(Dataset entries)
###

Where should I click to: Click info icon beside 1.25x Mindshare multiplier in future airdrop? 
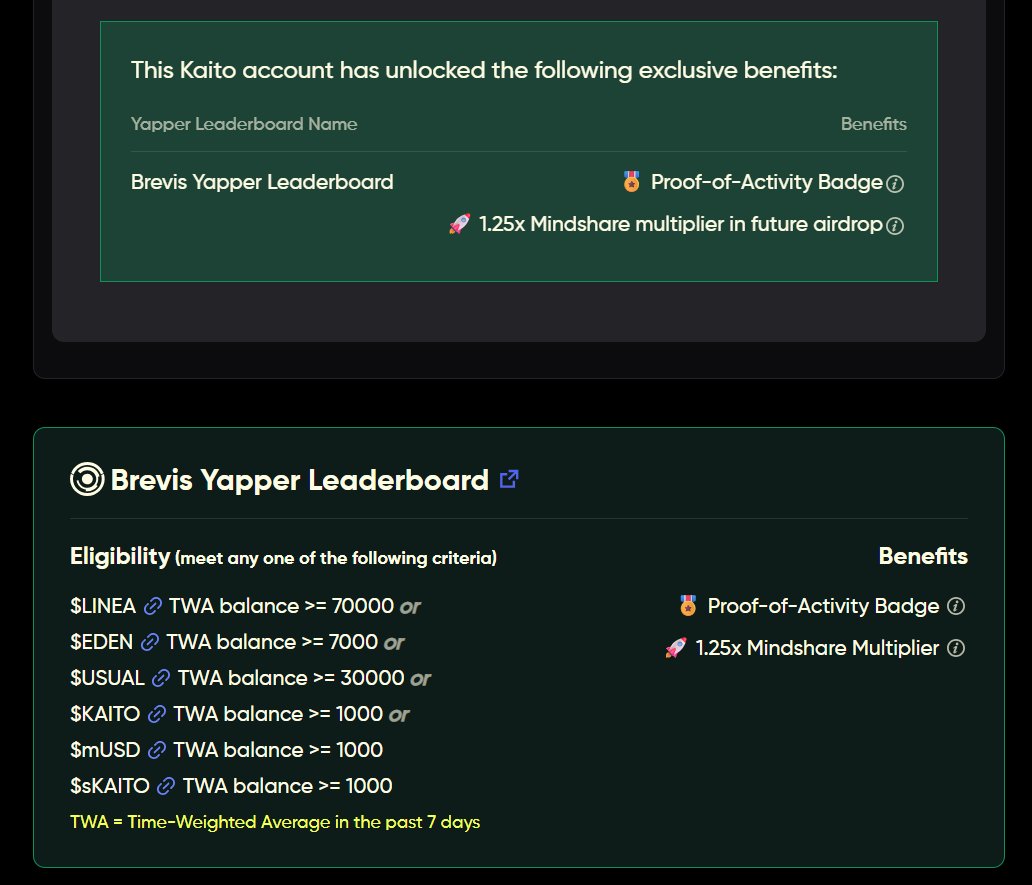click(x=896, y=226)
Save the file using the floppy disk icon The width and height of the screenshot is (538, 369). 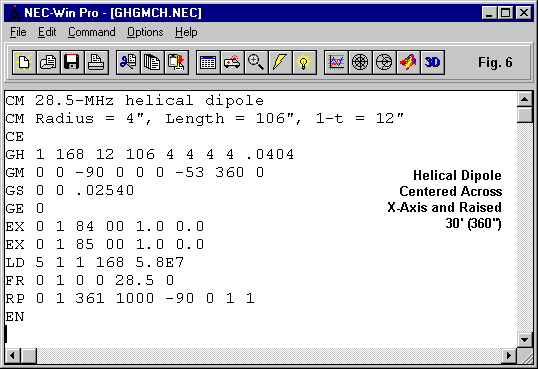click(72, 62)
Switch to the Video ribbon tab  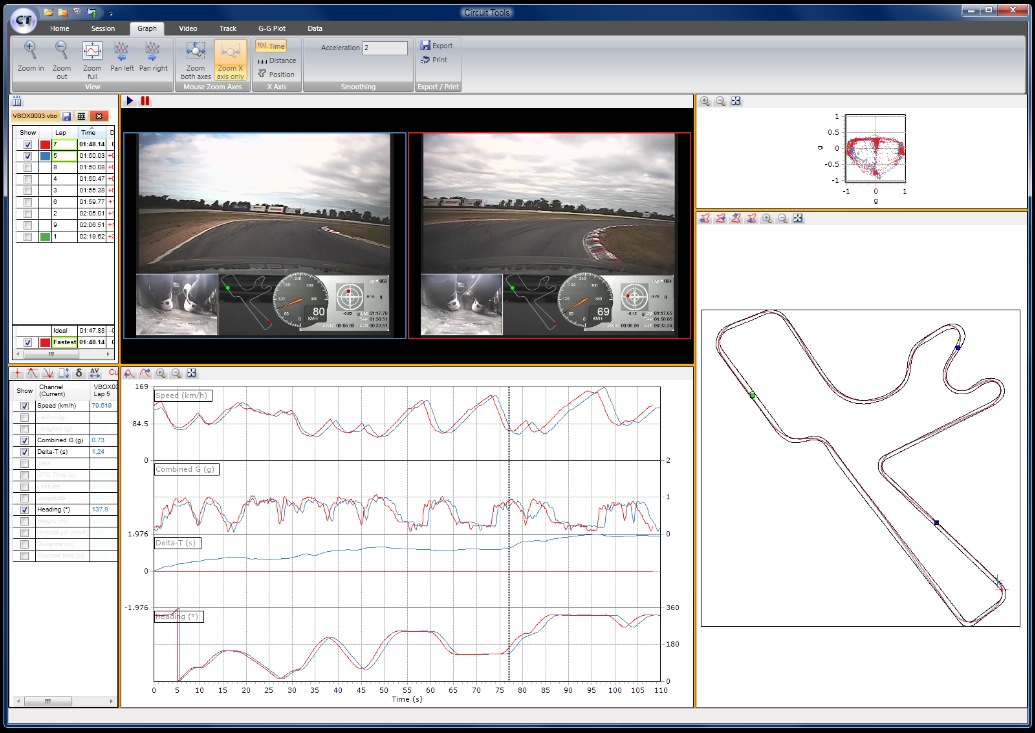coord(188,29)
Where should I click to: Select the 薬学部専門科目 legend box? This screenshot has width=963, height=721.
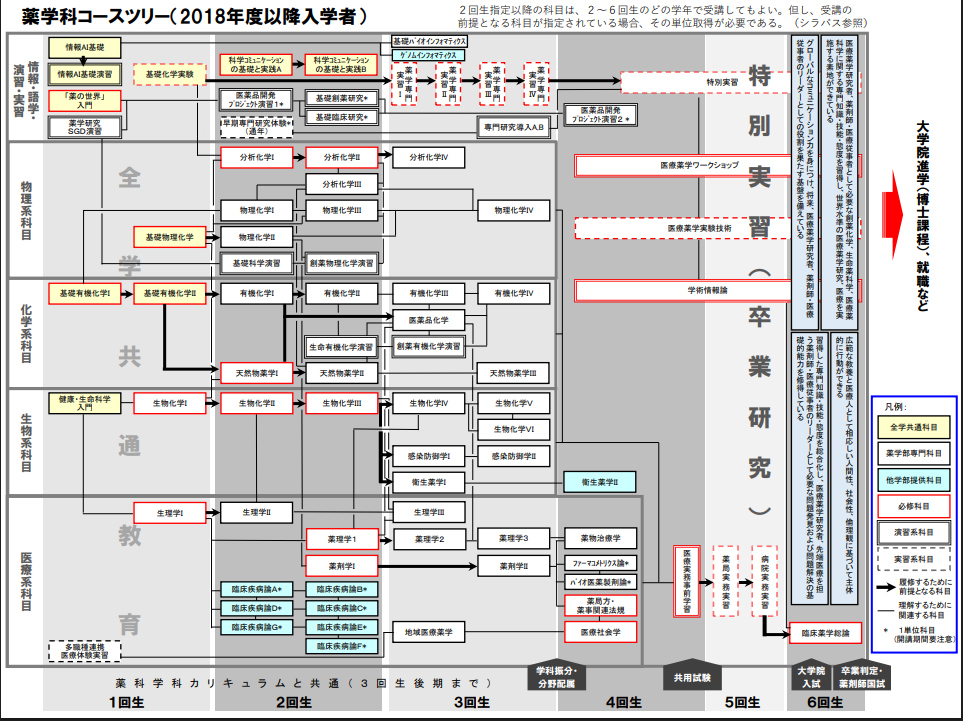(913, 453)
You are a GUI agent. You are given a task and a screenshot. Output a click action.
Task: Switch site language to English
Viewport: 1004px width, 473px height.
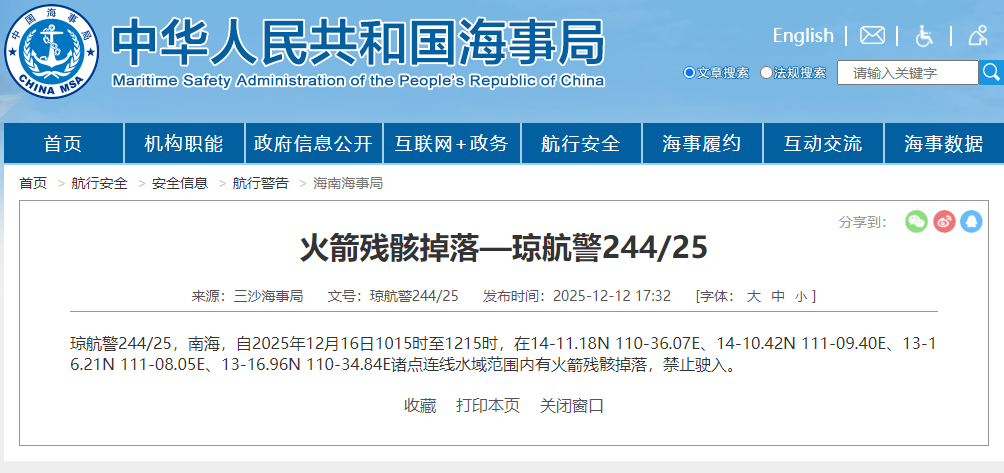tap(802, 36)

###

• **Exercise goal**
Write out again only the lines from the line that contains "You are a GUI" through the last line of the records, both ends included, without any of the pictures.

• **Solution for this problem**
You are a GUI agent. You are given a task and a screenshot. Output a click action.
Task: Switch site language to English
Viewport: 1004px width, 473px height.
tap(802, 36)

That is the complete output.